----- Given text -----

Gary T. Sacks, St. Louis, Mo., for appellant.

Frank J. Dantone, Greenville, Miss., and Theodore J. Williams, Jr., St. Louis, Mo., for appellee.

Before McMILLIAN, Circuit Judge, BRIGHT, Senior Circuit Judge, and BOWMAN, Circuit Judge.

BRIGHT, Senior Circuit Judge.

Granite City Steel, Division of National Steel Corp. (Granite City), appeals from the district court's1  judgment finding it fifty percent liable for the sinking of appellee Federal Barge Lines' (Federal) barge, HTC-28. For reversal, Granite City argues that the district court erred when it found appellant negligent in its loading and inspection procedures and when it failed to assess liability on third-party defendant, Valley Line Company. Granite City also contests the amount of damages as well as the award of prejudgment interest.

On May 14, 1979, Granite City placed an order for a barge with Federal Barge Lines to transport 1,400-1,565 tons of coiled steel. Federal dispatched Barge HTC-28 on May 16. The HTC-28 was about fourteen years old and in deteriorating condition. During the five months prior to Granite City's order, the HTC-28 required constant repair and continuously leaked. The barge contained numerous fractures along the frame. Federal had only made temporary repairs to Barge HTC-28's numerous defects.

----- Data extract -----

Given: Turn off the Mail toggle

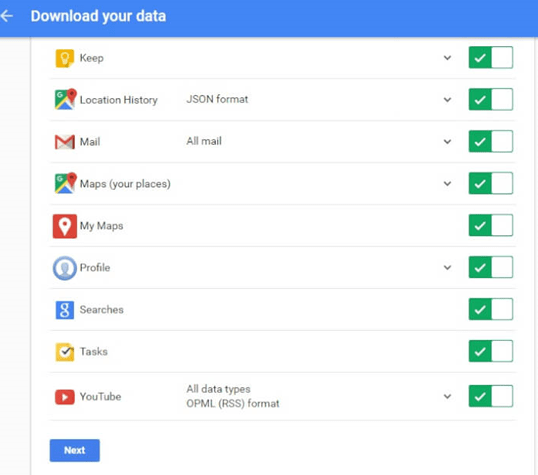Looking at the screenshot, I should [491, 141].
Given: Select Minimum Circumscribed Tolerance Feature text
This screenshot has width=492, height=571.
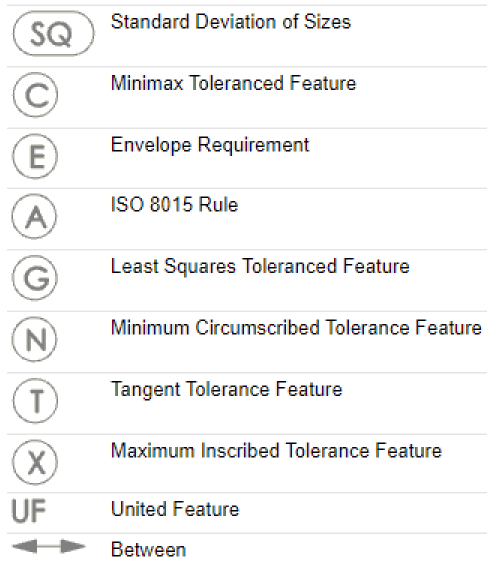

-----

### Aim 1
Transcribe the court opinion from "On May 14, 1979, Granite" to "HTC-28's numerous defects.".
### Aim 2
According to the court opinion, how old was Barge HTC-28 when Federal dispatched it?

### Complete output 1
On May 14, 1979, Granite City placed an order for a barge with Federal Barge Lines to transport 1,400-1,565 tons of coiled steel. Federal dispatched Barge HTC-28 on May 16. The HTC-28 was about fourteen years old and in deteriorating condition. During the five months prior to Granite City's order, the HTC-28 required constant repair and continuously leaked. The barge contained numerous fractures along the frame. Federal had only made temporary repairs to Barge HTC-28's numerous defects.

### Complete output 2
About fourteen years old.